[[ Material for this exercise, beginning ]]
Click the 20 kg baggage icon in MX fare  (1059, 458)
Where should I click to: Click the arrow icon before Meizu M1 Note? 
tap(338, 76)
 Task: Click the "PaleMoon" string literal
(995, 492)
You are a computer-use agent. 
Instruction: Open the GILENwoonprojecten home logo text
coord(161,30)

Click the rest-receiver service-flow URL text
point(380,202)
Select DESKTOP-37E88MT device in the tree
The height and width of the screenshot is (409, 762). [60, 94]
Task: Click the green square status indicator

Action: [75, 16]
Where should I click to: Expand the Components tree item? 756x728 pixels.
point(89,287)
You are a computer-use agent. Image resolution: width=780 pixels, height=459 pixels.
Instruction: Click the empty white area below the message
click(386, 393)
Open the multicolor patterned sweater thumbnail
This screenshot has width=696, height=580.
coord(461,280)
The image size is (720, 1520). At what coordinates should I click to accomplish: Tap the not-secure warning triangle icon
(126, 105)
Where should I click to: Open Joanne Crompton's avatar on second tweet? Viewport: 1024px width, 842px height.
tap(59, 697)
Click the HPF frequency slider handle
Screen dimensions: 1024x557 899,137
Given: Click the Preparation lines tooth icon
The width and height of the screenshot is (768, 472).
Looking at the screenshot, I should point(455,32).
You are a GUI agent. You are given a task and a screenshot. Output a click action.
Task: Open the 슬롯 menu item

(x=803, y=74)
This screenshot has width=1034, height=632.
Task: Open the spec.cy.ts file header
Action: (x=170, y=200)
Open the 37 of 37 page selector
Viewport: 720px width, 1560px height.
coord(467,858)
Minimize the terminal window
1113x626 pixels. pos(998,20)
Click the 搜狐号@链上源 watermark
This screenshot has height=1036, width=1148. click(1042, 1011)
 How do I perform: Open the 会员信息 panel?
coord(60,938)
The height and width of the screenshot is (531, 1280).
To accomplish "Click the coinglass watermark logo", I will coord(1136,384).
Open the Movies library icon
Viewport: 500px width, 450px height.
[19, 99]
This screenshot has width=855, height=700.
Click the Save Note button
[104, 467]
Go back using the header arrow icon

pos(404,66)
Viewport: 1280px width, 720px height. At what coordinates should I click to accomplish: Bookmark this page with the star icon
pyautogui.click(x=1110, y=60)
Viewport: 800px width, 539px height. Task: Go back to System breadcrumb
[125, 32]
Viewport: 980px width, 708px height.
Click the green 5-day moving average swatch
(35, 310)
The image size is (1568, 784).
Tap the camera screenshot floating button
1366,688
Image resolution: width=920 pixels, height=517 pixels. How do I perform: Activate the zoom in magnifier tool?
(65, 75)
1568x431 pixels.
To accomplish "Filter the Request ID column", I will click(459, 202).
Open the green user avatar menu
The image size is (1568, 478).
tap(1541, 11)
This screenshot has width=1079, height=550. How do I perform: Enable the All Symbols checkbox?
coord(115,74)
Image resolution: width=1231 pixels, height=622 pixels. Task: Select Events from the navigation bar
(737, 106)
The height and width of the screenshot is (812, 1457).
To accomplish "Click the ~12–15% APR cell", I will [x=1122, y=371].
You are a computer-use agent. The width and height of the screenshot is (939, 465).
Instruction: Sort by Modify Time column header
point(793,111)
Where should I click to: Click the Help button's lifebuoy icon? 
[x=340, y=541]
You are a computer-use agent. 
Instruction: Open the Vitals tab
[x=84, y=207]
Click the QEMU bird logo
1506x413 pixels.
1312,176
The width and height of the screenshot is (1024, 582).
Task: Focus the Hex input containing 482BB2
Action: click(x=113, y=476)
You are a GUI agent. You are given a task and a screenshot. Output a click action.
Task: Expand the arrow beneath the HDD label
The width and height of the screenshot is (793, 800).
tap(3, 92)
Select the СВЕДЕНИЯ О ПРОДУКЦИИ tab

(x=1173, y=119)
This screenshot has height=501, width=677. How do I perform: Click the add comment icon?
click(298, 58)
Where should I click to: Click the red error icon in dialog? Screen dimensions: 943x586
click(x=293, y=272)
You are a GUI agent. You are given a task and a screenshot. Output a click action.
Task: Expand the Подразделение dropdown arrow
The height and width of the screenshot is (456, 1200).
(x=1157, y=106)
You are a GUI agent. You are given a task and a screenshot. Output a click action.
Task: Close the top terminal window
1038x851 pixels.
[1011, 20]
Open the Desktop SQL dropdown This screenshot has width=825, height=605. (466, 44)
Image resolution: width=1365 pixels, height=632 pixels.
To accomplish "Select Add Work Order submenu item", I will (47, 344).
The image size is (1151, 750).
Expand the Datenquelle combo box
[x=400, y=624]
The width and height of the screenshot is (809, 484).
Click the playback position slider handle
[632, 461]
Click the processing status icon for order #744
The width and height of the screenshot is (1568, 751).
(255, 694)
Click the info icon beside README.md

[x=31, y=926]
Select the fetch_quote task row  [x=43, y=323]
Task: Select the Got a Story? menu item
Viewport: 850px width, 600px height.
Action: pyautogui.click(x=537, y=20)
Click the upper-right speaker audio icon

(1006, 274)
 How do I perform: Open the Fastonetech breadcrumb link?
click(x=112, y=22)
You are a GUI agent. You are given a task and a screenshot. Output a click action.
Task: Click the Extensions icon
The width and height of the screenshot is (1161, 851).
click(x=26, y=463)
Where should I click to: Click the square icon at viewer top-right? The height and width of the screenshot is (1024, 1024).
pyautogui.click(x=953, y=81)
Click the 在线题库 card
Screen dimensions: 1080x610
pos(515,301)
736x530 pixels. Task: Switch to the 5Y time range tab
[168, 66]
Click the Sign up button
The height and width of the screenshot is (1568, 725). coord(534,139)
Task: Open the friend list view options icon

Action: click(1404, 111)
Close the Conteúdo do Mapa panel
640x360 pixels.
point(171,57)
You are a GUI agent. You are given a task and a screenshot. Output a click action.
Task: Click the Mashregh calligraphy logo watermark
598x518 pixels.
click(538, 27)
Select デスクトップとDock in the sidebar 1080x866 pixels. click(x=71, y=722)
[[ Material for this exercise, end ]]
What this task involves: If a line in the records above includes the string "computer", copy it.

Solved exercise:
You are a computer-use agent. 
You are a computer-use agent. Image resolution: width=780 pixels, height=459 pixels.
You are a computer-use agent. The width and height of the screenshot is (939, 465).
You are a computer-use agent. 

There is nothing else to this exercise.